Advertisement
U.S. markets closed
  • S&P 500

    5,254.35
    +5.86 (+0.11%)
     
  • Dow 30

    39,807.37
    +47.29 (+0.12%)
     
  • Nasdaq

    16,379.46
    -20.06 (-0.12%)
     
  • Russell 2000

    2,124.55
    +10.20 (+0.48%)
     
  • Crude Oil

    83.11
    -0.06 (-0.07%)
     
  • Gold

    2,254.80
    +16.40 (+0.73%)
     
  • Silver

    25.10
    +0.18 (+0.74%)
     
  • EUR/USD

    1.0786
    -0.0007 (-0.06%)
     
  • 10-Yr Bond

    4.2060
    +0.0100 (+0.24%)
     
  • GBP/USD

    1.2620
    -0.0002 (-0.02%)
     
  • USD/JPY

    151.3380
    -0.0340 (-0.02%)
     
  • Bitcoin USD

    69,869.27
    -528.60 (-0.75%)
     
  • CMC Crypto 200

    885.54
    0.00 (0.00%)
     
  • FTSE 100

    7,952.62
    +20.64 (+0.26%)
     
  • Nikkei 225

    40,369.44
    +201.37 (+0.50%)
     

Does Zero-Debt Make Creative Technology Ltd (SGX:C76) A Financially Strong Company?
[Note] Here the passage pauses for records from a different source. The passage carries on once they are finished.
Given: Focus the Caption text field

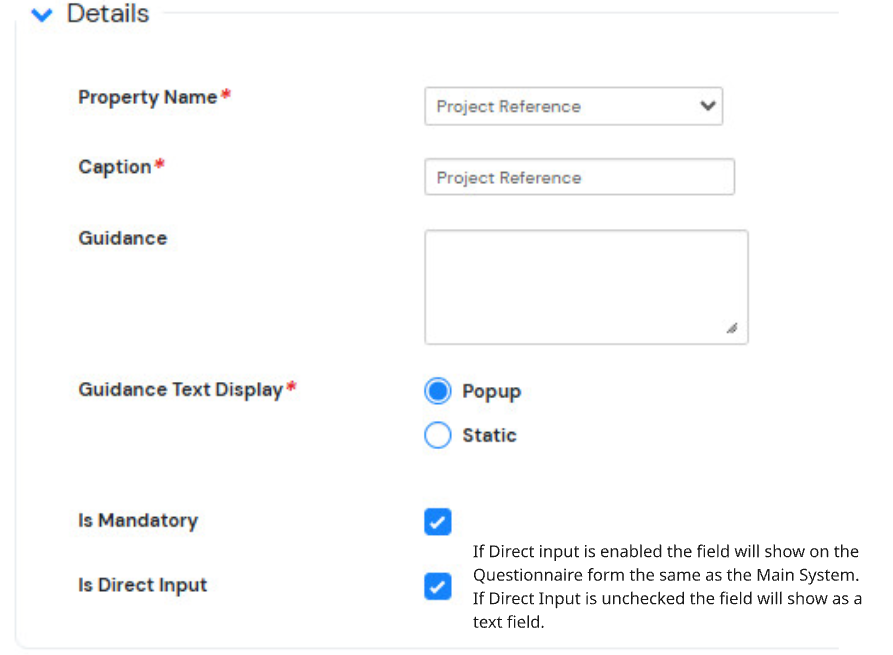Looking at the screenshot, I should 579,177.
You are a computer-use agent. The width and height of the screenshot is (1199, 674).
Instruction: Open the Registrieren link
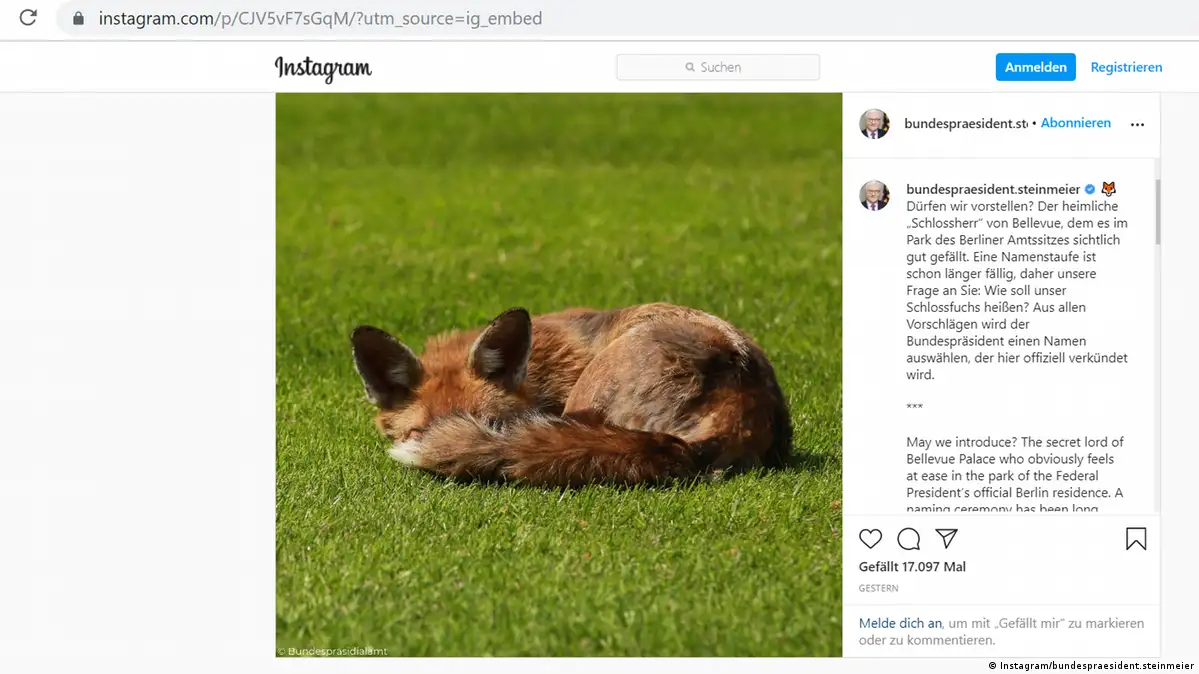1126,68
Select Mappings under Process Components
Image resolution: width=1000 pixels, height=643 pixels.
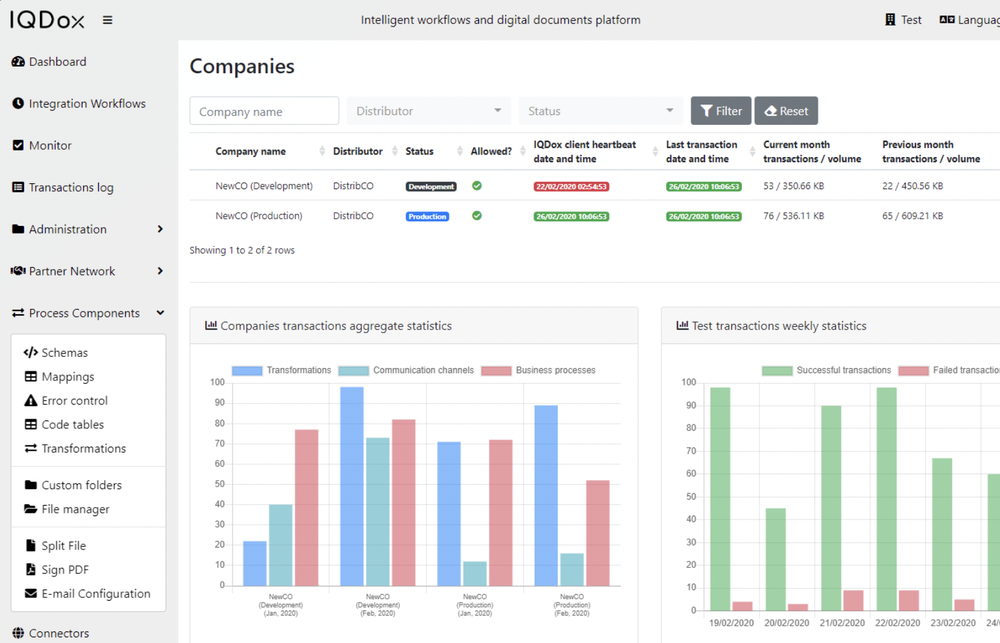[x=66, y=376]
Zero-debt allows substantial financial flexibility, especially for small-cap companies like Creative Technology Ltd (SGX:C76), as the company does not have to adhere to strict debt covenants. However, it also faces higher cost of capital given interest cost is generally lower than equity. While zero-debt makes the due diligence for potential investors less nerve-racking, it poses a new question: how should they assess the financial strength of such companies? I recommend you look at the following hurdles to assess C76’s financial health. See our latest analysis for Creative Technology

Is C76 right in choosing financial flexibility over lower cost of capital?

There are well-known benefits of including debt in capital structure, primarily a lower cost of capital. But the downside of having debt in a company’s balance sheet is the debtholder’s higher claim on its assets in the case of liquidation, as well as stricter capital management requirements. The lack of debt on C76’s balance sheet may be because it does not have access to cheap capital, or it may believe this trade-off is not worth it. Choosing financial flexibility over capital returns make sense if C76 is a high-growth company. C76 delivered a negative revenue growth of -17.36%. While its negative growth hardly justifies opting for zero-debt, if the decline sustains, it may find it hard to raise debt at an acceptable cost.

SGX:C76 Historical Debt Feb 3rd 18
SGX:C76 Historical Debt Feb 3rd 18

Can C76 meet its short-term obligations with the cash in hand?

Given zero long-term debt on its balance sheet, Creative Technology has no solvency issues, which is used to describe the company’s ability to meet its long-term obligations. But another important aspect of financial health is liquidity: the company’s ability to meet short-term obligations, including payments to suppliers and employees. With current liabilities at $28.8M, it seems that the business has been able to meet these commitments with a current assets level of $103.0M, leading to a 3.58x current account ratio. However, a ratio greater than 3x may be considered as too high, as C76 could be holding too much capital in a low-return investment environment.

Next Steps:

Given that Creative Technology is a relatively low-growth company, being in a zero-debt position isn’t always optimal. Shareholders should understand why the company isn’t opting for cheaper cost of capital to fund future growth, and why financial flexibility is needed at this stage in its business cycle. Keep in mind I haven’t considered other factors such as how C76 has been performing in the past. I suggest you continue to research Creative Technology to get a better picture of the stock by looking at:


To help readers see pass the short term volatility of the financial market, we aim to bring you a long-term focused research analysis purely driven by fundamental data. Note that our analysis does not factor in the latest price sensitive company announcements.

The author is an independent contributor and at the time of publication had no position in the stocks mentioned.